No es lo que abunda, ciertamente. En un mundo donde brillan más de la cuenta los dirigentes indecentes y hasta asesinos -no todos lo son, por fortuna- encontrarnos con alguien que utilizaba su elevada posición y una autoridad reconocida en beneficio de todos los pueblos es francamente ilusionante. Es el caso de los últimos papas, señaladamente Francisco, que nos acaba de dejar. La historia del papado registra una serie de individuos que parecen haber sido escogidos por los enemigos de la Iglesia. No todos son iguales, es verdad, pero algunos son más iguales que otros y sus comportamientos tal vez no llamaron la atención de sus contemporáneos, porque el ambiente en las altas y bajas esferas dejaba mucho que desear, pero contemplados desde las exigencias que muchos nos imponemos en este tiempo nos producen escándalo por el envilecimiento de que dieron muestras. Los hubo santos, sin duda, pero nos sorprende comprobar que un número elevado de ellos fueron depravados y corruptos.
¿Qué decir de Bonifacio VIII, de carácter arrogante, que hasta se hacía levantar estatuas, o del lujurioso Clemente VI? ¿Qué pensar de Alejandro VI, el valenciano Rodrigo Borja, que a los veintiséis años ya era cardenal, tal vez el más rico e influyente entre los de su clase, mundano a más no poder, que se llevó a su familia (cuatro hijos se le atribuyen) a vivir en las estancias vaticanas? Muchos papas y dignatarios eclesiásticos vivieron aferrados al dinero, el poder y el sexo, en línea con lo que es frecuente entre los poderosos de nuestro mundo, pero que ofende a los sinceros creyentes.
No son inventos de los adversarios ni figuraciones de los resentidos, porque basta asomarse a una ortodoxa «Historia de la Iglesia católica», preparada por los jesuitas Ricardo García Villoslada y Bernardino Llorca, en la prestigiosa Biblioteca de Autores Cristianos, para toparnos con datos y juicios que avergüenzan a cualquiera. Hemos oído con frecuencia que sólo una Iglesia asistida por el Espíritu Santo puede sobrevivir dos mil años a la podredumbre y a la gangrena que en ocasiones se propagaba y de las que nunca se ha visto libre del todo.

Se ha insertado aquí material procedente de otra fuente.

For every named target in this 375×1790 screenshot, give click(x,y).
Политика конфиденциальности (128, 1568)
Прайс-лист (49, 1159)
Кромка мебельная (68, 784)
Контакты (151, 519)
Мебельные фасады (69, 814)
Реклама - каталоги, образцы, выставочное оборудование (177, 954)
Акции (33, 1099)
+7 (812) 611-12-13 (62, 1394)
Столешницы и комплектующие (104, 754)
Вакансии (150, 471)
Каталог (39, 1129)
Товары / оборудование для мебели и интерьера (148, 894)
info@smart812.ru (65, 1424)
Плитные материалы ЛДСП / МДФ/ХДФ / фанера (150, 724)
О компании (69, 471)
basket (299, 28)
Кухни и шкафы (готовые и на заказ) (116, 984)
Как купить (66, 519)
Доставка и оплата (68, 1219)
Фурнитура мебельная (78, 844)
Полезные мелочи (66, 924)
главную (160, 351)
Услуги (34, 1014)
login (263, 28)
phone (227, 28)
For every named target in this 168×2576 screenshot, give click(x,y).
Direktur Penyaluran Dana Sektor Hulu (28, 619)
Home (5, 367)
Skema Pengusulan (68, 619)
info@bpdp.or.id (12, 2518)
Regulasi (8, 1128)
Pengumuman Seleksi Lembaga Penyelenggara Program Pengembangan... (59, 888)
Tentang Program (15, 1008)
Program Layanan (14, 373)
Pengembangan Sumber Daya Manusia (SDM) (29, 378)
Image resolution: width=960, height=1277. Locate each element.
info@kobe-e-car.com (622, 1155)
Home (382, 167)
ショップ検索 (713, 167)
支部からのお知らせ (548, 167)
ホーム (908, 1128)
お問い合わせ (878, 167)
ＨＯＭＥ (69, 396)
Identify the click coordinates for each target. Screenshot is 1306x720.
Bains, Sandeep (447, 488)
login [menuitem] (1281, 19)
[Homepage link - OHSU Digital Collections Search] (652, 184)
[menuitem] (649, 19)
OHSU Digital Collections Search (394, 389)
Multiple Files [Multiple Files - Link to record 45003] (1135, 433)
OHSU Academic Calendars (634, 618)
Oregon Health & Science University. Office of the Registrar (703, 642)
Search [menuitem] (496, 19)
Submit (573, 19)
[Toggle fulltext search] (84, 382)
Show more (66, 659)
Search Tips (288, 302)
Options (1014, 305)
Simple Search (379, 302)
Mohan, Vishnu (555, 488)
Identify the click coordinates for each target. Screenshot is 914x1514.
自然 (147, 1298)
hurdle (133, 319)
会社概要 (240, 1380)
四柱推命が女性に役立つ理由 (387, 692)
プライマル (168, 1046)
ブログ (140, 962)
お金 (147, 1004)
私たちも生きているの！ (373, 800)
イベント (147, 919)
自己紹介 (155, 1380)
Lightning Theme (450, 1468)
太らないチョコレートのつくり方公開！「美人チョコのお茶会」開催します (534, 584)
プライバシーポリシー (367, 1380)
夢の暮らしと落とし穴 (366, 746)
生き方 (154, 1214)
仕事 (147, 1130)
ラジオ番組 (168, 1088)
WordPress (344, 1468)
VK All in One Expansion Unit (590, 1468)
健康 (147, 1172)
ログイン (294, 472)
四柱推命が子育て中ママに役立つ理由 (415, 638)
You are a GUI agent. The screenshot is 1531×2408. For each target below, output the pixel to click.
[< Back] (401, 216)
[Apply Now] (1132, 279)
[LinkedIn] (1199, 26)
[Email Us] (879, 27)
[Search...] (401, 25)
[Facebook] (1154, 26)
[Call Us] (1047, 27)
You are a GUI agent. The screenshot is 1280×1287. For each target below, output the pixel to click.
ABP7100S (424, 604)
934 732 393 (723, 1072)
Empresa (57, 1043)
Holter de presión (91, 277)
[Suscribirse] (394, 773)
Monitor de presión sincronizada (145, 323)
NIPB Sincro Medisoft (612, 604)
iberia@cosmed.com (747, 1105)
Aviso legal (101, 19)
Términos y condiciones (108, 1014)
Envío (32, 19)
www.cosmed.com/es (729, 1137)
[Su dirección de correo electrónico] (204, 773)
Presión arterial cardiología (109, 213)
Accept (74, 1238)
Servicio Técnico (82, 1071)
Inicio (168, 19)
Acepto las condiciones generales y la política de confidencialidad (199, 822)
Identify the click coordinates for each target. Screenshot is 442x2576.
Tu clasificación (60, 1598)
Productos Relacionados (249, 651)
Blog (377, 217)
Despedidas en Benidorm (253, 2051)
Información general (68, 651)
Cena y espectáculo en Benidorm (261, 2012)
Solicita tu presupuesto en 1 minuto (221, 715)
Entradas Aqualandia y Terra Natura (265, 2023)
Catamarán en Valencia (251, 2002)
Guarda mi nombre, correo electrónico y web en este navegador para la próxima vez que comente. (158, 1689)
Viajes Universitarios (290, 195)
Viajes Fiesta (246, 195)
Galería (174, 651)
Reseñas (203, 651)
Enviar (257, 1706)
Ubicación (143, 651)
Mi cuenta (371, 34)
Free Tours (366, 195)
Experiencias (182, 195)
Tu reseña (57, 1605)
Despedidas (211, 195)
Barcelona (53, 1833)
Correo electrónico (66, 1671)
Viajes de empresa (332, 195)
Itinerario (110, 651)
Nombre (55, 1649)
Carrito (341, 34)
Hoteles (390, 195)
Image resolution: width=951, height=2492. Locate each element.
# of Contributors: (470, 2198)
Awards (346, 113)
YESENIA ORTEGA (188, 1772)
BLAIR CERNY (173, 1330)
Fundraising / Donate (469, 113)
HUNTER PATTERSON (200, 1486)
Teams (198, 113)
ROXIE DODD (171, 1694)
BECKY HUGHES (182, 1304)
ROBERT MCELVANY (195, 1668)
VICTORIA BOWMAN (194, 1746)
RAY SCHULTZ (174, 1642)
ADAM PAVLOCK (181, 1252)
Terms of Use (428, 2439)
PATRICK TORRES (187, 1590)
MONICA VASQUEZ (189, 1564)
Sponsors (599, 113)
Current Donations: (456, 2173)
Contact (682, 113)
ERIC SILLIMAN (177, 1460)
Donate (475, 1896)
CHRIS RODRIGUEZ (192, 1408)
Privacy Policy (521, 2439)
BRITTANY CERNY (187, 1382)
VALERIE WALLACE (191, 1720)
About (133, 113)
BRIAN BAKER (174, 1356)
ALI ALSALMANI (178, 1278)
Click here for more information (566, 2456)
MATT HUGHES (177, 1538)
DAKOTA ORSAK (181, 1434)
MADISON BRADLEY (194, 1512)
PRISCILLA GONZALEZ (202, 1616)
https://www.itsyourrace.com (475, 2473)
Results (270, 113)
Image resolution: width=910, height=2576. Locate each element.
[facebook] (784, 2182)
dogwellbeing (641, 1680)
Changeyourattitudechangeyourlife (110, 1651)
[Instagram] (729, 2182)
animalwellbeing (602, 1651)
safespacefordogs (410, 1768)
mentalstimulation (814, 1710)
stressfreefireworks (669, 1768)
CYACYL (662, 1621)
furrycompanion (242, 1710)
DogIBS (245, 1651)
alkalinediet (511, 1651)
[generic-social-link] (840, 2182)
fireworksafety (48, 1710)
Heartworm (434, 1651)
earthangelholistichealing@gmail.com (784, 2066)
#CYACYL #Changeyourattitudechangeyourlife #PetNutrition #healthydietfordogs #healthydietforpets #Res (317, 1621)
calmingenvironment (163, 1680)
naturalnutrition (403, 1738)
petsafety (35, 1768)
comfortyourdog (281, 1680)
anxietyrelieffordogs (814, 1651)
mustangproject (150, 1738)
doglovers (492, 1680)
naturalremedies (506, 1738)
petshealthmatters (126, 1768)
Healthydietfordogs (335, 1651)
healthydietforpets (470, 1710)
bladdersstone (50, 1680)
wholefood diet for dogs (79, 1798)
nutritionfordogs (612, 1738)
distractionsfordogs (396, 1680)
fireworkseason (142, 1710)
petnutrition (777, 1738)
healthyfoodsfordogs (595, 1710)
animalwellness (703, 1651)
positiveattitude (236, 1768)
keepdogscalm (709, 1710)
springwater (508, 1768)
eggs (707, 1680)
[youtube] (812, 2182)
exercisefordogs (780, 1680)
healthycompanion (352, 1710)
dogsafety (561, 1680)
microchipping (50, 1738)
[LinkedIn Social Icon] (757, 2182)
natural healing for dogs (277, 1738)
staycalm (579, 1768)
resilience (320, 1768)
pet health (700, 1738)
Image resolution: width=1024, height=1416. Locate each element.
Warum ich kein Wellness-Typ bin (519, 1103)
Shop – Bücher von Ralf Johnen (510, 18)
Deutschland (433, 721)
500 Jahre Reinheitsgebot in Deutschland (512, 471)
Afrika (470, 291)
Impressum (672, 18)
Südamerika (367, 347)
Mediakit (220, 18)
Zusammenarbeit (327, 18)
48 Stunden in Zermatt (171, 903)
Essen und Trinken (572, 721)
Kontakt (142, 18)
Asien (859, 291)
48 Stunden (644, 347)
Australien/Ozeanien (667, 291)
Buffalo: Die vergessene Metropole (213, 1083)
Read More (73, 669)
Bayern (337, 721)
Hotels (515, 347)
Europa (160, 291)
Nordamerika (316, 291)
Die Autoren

Frente a estos golpes a la rectitud y la integridad de la Iglesia hemos de constatar el evidente alivio de los últimos tiempos. No es cuestión de analizar el pontificado de quienes alcanzaron esta dignidad en los siglos más recientes, pero bien merece que nos detengamos en la figura de Francisco, consciente como lo fue Juan XXIII del giro que necesitaba la Iglesia para situarla en una línea evangélica. Y con este espíritu por bandera actuó de forma decidida, aunque no lo vieran todos de la misma manera, ni siquiera algunos de los que se movían en su cercanía, empeñados en poner trabas a sus ruedas.
NO LOGRÓ TODO LO QUE SE PROPUSO, pero trabajó denodadamente en apoyo de las minorías marginadas, en especial de los migrantes; en defensa de la tierra, la casa común que nos alberga y que nos empeñamos tenazmente en destruir. Quiso que las mujeres tuvieran el reconocimiento que merecen, también dentro de la Iglesia. Se situó contra las injusticias y las desigualdades. Alzó la voz contra las guerras que asolan el planeta, producto de la ambición y del avasallamiento. Trabajó para poner orden en los bienes que los fieles han puesto en sus manos para que lleguen a los más necesitados. Intervino personalmente para atajar la pederastia de clérigos pervertidos, aunque todos no le siguieran con la misma firmeza en su cruzada. «El que no vive para servir, no sirve para vivir», proclamó. Así intentó vivir su vocación.